◆ Task:
Without skipping a line, reproduce the entries exactly.

● ● ● ● ●

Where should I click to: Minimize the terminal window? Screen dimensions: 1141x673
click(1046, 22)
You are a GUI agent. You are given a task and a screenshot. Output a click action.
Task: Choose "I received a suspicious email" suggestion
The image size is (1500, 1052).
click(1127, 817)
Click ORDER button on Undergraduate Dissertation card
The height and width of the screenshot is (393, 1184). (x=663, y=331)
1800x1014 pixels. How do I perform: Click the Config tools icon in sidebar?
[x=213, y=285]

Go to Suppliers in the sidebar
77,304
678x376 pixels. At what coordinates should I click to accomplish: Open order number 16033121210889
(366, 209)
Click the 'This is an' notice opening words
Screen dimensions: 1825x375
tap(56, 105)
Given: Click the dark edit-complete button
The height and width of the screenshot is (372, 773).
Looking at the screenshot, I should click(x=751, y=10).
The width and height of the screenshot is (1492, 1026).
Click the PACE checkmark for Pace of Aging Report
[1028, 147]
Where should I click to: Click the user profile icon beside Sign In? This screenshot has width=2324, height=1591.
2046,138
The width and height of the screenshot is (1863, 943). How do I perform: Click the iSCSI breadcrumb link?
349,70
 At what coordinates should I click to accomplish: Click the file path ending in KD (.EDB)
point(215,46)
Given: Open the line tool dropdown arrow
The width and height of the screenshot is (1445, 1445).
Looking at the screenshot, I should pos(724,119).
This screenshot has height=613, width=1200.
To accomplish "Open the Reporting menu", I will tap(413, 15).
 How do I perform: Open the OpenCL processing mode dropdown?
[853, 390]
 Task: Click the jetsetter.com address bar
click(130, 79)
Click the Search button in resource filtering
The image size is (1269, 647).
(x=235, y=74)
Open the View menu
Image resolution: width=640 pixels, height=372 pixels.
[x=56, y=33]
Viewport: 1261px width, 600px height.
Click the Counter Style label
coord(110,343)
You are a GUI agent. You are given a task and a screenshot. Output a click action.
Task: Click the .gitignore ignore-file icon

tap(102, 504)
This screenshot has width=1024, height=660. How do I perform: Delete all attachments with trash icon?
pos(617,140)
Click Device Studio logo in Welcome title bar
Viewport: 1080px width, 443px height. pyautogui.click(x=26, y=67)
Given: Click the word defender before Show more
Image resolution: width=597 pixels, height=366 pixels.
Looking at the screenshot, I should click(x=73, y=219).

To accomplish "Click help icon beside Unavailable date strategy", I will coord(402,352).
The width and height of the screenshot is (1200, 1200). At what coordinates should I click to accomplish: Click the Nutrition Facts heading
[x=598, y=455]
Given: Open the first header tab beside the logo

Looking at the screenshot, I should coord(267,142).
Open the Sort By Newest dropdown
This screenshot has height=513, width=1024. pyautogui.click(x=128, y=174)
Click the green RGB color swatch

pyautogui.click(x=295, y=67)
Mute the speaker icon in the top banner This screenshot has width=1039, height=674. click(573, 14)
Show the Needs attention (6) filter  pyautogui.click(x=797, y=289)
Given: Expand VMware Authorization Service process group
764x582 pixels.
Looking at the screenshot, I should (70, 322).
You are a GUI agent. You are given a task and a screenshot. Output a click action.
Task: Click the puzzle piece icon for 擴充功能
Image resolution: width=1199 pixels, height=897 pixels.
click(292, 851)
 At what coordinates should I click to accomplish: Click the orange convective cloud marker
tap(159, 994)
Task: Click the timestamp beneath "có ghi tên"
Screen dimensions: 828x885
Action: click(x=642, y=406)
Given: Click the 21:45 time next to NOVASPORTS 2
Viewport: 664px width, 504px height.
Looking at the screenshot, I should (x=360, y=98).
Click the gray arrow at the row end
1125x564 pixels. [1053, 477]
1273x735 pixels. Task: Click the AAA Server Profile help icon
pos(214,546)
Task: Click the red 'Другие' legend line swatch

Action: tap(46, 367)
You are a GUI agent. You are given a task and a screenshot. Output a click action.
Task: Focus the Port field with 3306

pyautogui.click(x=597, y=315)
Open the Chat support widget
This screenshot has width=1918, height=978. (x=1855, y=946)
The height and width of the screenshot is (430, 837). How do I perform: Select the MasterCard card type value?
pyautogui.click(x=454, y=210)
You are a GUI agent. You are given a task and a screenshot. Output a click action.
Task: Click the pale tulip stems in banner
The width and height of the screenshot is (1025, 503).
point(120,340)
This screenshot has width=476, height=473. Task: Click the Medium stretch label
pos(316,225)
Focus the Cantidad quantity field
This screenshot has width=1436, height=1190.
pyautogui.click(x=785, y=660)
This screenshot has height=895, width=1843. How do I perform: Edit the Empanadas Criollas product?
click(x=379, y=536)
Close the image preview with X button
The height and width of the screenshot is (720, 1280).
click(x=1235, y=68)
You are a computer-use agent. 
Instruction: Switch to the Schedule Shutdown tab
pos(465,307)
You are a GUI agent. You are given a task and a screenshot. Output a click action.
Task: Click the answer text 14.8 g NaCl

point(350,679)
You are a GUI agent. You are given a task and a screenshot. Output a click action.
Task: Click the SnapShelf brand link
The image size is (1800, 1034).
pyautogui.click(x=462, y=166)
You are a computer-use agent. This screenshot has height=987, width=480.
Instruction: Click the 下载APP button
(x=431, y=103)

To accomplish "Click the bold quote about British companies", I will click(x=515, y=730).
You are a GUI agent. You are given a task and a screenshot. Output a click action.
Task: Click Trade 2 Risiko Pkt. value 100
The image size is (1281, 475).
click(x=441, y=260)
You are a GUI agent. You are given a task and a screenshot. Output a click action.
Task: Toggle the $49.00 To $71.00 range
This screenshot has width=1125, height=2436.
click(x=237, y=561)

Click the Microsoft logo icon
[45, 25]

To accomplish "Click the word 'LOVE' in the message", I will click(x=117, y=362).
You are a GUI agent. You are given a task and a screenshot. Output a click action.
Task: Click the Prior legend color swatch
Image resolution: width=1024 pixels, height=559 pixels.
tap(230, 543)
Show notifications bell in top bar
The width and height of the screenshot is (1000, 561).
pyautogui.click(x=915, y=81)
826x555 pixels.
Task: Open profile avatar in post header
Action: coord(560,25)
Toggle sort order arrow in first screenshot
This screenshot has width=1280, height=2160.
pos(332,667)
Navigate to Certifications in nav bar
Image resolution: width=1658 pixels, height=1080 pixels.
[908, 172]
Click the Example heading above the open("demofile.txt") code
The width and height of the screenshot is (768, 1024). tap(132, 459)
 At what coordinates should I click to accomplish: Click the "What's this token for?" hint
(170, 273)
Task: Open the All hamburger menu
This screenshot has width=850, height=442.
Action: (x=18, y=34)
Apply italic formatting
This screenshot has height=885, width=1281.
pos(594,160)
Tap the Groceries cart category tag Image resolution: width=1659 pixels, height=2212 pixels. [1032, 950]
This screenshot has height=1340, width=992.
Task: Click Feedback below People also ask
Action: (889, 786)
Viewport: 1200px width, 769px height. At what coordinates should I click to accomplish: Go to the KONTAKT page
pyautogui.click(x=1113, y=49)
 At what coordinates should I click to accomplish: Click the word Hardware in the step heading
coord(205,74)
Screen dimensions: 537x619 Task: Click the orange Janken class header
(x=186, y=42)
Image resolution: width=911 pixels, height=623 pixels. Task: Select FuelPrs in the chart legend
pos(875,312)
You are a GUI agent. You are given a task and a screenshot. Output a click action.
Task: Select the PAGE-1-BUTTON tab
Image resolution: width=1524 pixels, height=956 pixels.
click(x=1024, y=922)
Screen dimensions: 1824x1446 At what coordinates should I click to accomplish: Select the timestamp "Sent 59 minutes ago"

● ● ● ● ●

◆ Solution to this problem:
Where should I click to: Minimize the terminal window? Screen dimensions: 1141x673
click(1046, 22)
You are a GUI agent. You are given a task and a screenshot. Output a click action.
Task: Choose "I received a suspicious email" suggestion
The image size is (1500, 1052).
click(1127, 817)
Click ORDER button on Undergraduate Dissertation card
The height and width of the screenshot is (393, 1184). (x=663, y=331)
1800x1014 pixels. How do I perform: Click the Config tools icon in sidebar?
[x=213, y=285]

Go to Suppliers in the sidebar
77,304
678x376 pixels. At what coordinates should I click to accomplish: Open order number 16033121210889
(366, 209)
Click the 'This is an' notice opening words
Screen dimensions: 1825x375
tap(56, 105)
Given: Click the dark edit-complete button
The height and width of the screenshot is (372, 773).
Looking at the screenshot, I should click(x=751, y=10).
The width and height of the screenshot is (1492, 1026).
Click the PACE checkmark for Pace of Aging Report
[1028, 147]
Where should I click to: Click the user profile icon beside Sign In? This screenshot has width=2324, height=1591.
2046,138
The width and height of the screenshot is (1863, 943). How do I perform: Click the iSCSI breadcrumb link?
349,70
 At what coordinates should I click to accomplish: Click the file path ending in KD (.EDB)
point(215,46)
Given: Open the line tool dropdown arrow
The width and height of the screenshot is (1445, 1445).
Looking at the screenshot, I should pos(724,119).
This screenshot has height=613, width=1200.
To accomplish "Open the Reporting menu", I will tap(413, 15).
 How do I perform: Open the OpenCL processing mode dropdown?
[853, 390]
 Task: Click the jetsetter.com address bar
click(130, 79)
Click the Search button in resource filtering
The image size is (1269, 647).
(x=235, y=74)
Open the View menu
Image resolution: width=640 pixels, height=372 pixels.
[x=56, y=33]
Viewport: 1261px width, 600px height.
Click the Counter Style label
coord(110,343)
You are a GUI agent. You are given a task and a screenshot. Output a click action.
Task: Click the .gitignore ignore-file icon

tap(102, 504)
This screenshot has width=1024, height=660. How do I perform: Delete all attachments with trash icon?
pos(617,140)
Click Device Studio logo in Welcome title bar
Viewport: 1080px width, 443px height. pyautogui.click(x=26, y=67)
Given: Click the word defender before Show more
Image resolution: width=597 pixels, height=366 pixels.
Looking at the screenshot, I should click(x=73, y=219).

To accomplish "Click help icon beside Unavailable date strategy", I will coord(402,352).
The width and height of the screenshot is (1200, 1200). At what coordinates should I click to accomplish: Click the Nutrition Facts heading
[x=598, y=455]
Given: Open the first header tab beside the logo

Looking at the screenshot, I should coord(267,142).
Open the Sort By Newest dropdown
This screenshot has height=513, width=1024. pyautogui.click(x=128, y=174)
Click the green RGB color swatch

pyautogui.click(x=295, y=67)
Mute the speaker icon in the top banner This screenshot has width=1039, height=674. click(573, 14)
Show the Needs attention (6) filter  pyautogui.click(x=797, y=289)
Given: Expand VMware Authorization Service process group
764x582 pixels.
Looking at the screenshot, I should (70, 322).
You are a GUI agent. You are given a task and a screenshot. Output a click action.
Task: Click the puzzle piece icon for 擴充功能
Image resolution: width=1199 pixels, height=897 pixels.
click(292, 851)
 At what coordinates should I click to accomplish: Click the orange convective cloud marker
tap(159, 994)
Task: Click the timestamp beneath "có ghi tên"
Screen dimensions: 828x885
Action: click(x=642, y=406)
Given: Click the 21:45 time next to NOVASPORTS 2
Viewport: 664px width, 504px height.
Looking at the screenshot, I should (x=360, y=98).
Click the gray arrow at the row end
1125x564 pixels. [1053, 477]
1273x735 pixels. Task: Click the AAA Server Profile help icon
pos(214,546)
Task: Click the red 'Другие' legend line swatch

Action: tap(46, 367)
You are a GUI agent. You are given a task and a screenshot. Output a click action.
Task: Focus the Port field with 3306

pyautogui.click(x=597, y=315)
Open the Chat support widget
This screenshot has width=1918, height=978. (x=1855, y=946)
The height and width of the screenshot is (430, 837). How do I perform: Select the MasterCard card type value?
pyautogui.click(x=454, y=210)
You are a GUI agent. You are given a task and a screenshot. Output a click action.
Task: Click the pale tulip stems in banner
The width and height of the screenshot is (1025, 503).
point(120,340)
This screenshot has width=476, height=473. Task: Click the Medium stretch label
pos(316,225)
Focus the Cantidad quantity field
This screenshot has width=1436, height=1190.
pyautogui.click(x=785, y=660)
This screenshot has height=895, width=1843. How do I perform: Edit the Empanadas Criollas product?
click(x=379, y=536)
Close the image preview with X button
The height and width of the screenshot is (720, 1280).
click(x=1235, y=68)
You are a computer-use agent. 
Instruction: Switch to the Schedule Shutdown tab
pos(465,307)
You are a GUI agent. You are given a task and a screenshot. Output a click action.
Task: Click the answer text 14.8 g NaCl

point(350,679)
You are a GUI agent. You are given a task and a screenshot. Output a click action.
Task: Click the SnapShelf brand link
The image size is (1800, 1034).
pyautogui.click(x=462, y=166)
You are a computer-use agent. This screenshot has height=987, width=480.
Instruction: Click the 下载APP button
(x=431, y=103)

To accomplish "Click the bold quote about British companies", I will click(x=515, y=730).
You are a GUI agent. You are given a task and a screenshot. Output a click action.
Task: Click Trade 2 Risiko Pkt. value 100
The image size is (1281, 475).
click(x=441, y=260)
You are a GUI agent. You are given a task and a screenshot. Output a click action.
Task: Toggle the $49.00 To $71.00 range
This screenshot has width=1125, height=2436.
click(x=237, y=561)

Click the Microsoft logo icon
[45, 25]

To accomplish "Click the word 'LOVE' in the message", I will click(x=117, y=362).
You are a GUI agent. You are given a task and a screenshot. Output a click action.
Task: Click the Prior legend color swatch
Image resolution: width=1024 pixels, height=559 pixels.
tap(230, 543)
Show notifications bell in top bar
The width and height of the screenshot is (1000, 561).
pyautogui.click(x=915, y=81)
826x555 pixels.
Task: Open profile avatar in post header
Action: coord(560,25)
Toggle sort order arrow in first screenshot
This screenshot has width=1280, height=2160.
pos(332,667)
Navigate to Certifications in nav bar
Image resolution: width=1658 pixels, height=1080 pixels.
[908, 172]
Click the Example heading above the open("demofile.txt") code
The width and height of the screenshot is (768, 1024). tap(132, 459)
 At what coordinates should I click to accomplish: Click the "What's this token for?" hint
(170, 273)
Task: Open the All hamburger menu
This screenshot has width=850, height=442.
Action: (x=18, y=34)
Apply italic formatting
This screenshot has height=885, width=1281.
pos(594,160)
Tap the Groceries cart category tag Image resolution: width=1659 pixels, height=2212 pixels. [1032, 950]
This screenshot has height=1340, width=992.
Task: Click Feedback below People also ask
Action: (889, 786)
Viewport: 1200px width, 769px height. At what coordinates should I click to accomplish: Go to the KONTAKT page
pyautogui.click(x=1113, y=49)
 At what coordinates should I click to accomplish: Click the word Hardware in the step heading
coord(205,74)
Screen dimensions: 537x619 Task: Click the orange Janken class header
(x=186, y=42)
Image resolution: width=911 pixels, height=623 pixels. Task: Select FuelPrs in the chart legend
pos(875,312)
You are a GUI agent. You are given a task and a screenshot. Output a click action.
Task: Select the PAGE-1-BUTTON tab
Image resolution: width=1524 pixels, height=956 pixels.
click(x=1024, y=922)
Screen dimensions: 1824x1446 At what coordinates should I click to accomplish: Select the timestamp "Sent 59 minutes ago"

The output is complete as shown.